Handboek Human Resource Development: organiseren van het leren | 2011

Professionele ontwikkeling in scholen

Piety Runhaar; Karin Sanders; Peter Sleegers; Huadong Yang

De professionele ontwikkeling van leraren ofwel het voortdurend blijven leren tijdens de loopbaan staat volop in de belangstelling in zowel nationaal en internationaal onderwijsbeleid als in de wetenschap. Enerzijds heeft dit te maken met de grote invloed die leraren hebben op de leerresultaten van leerlingen (zie bijvoorbeeld Scheerens & Bosker, 1997).
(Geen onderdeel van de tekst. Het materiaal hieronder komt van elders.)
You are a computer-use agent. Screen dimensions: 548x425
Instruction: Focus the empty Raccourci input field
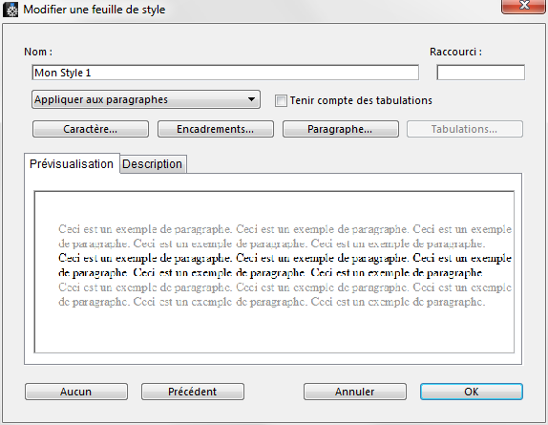point(480,73)
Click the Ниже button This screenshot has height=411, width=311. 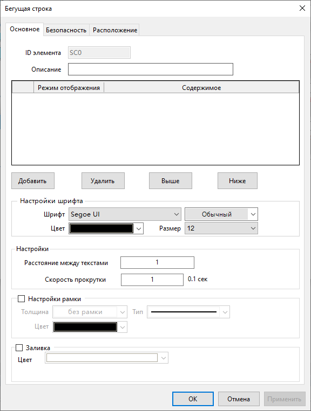(x=238, y=180)
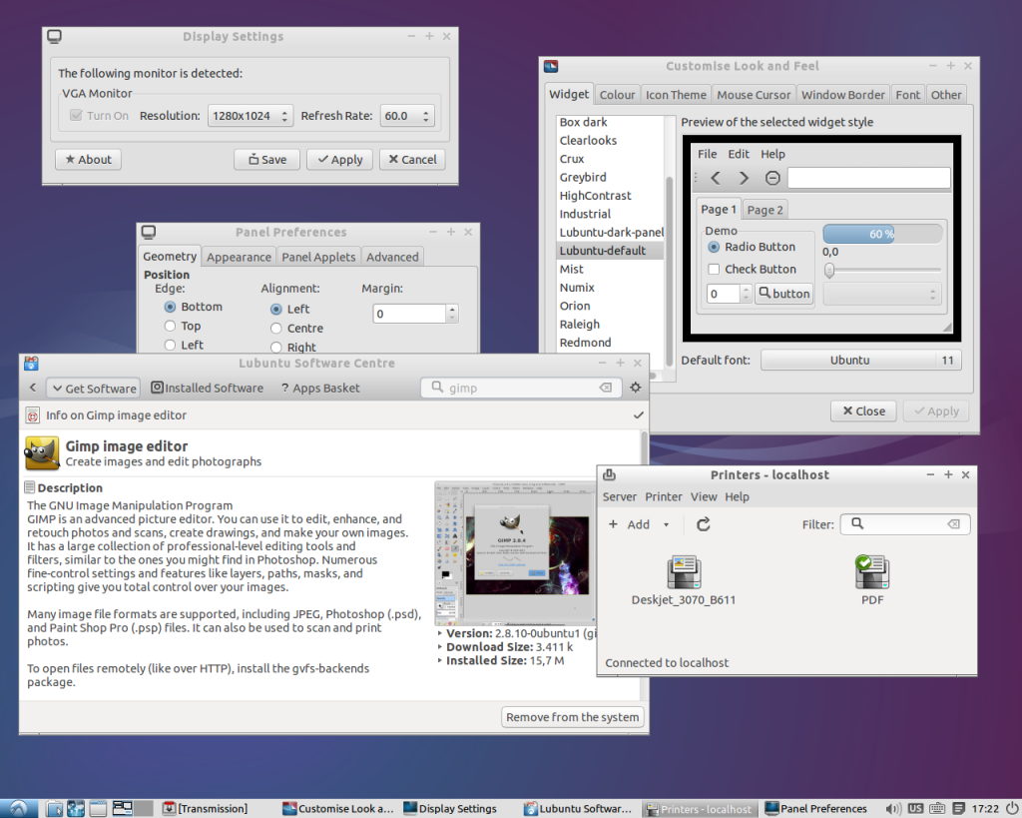Viewport: 1022px width, 818px height.
Task: Click the forward arrow in widget preview
Action: [744, 178]
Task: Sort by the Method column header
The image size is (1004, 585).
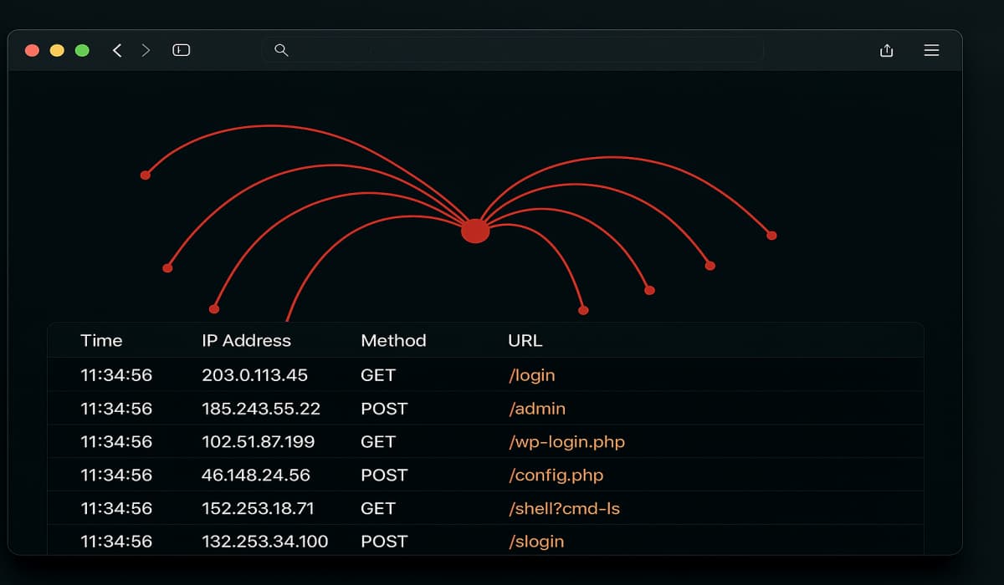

Investeren in professionele ontwikkeling wordt dan ook gezien als een manier om de kwaliteit van het onderwijs te verbeteren. Anderzijds vragen de onderwijsvernieuwingen die massaal plaatsvinden om de nodige professionele ontwikkeling van leraren. Als gevolg van nieuwe leerpsychologische inzichten (zie bijvoorbeeld Boekaerts & Simons, 1995; Kanselaar & Andriessen, 2000) en het belang vanlife long learning skills in de huidige kenniseconomie (Kessels, 2001; Nonaka & Takeuchi, 1995) wordt binnen het onderwijsleerproces meer en meer aandacht gegeven aan zelfsturing en actieve kennisvergaring door leerlingen (Kwakman, 1999; Simons, Van der Linden & Duffy, 2000). Deze ‘nieuwe’ vormen van leren brengen ‘nieuwe’ rollen en methoden voor leraren met zich mee (Sol & Stokking, 2008), en vragen van leraren dat zij zich op een zodanige manier ontwikkelen dat zij deze rollen ook adequaat kunnen uitvoeren en nieuwe methoden adequaat kunnen toepassen.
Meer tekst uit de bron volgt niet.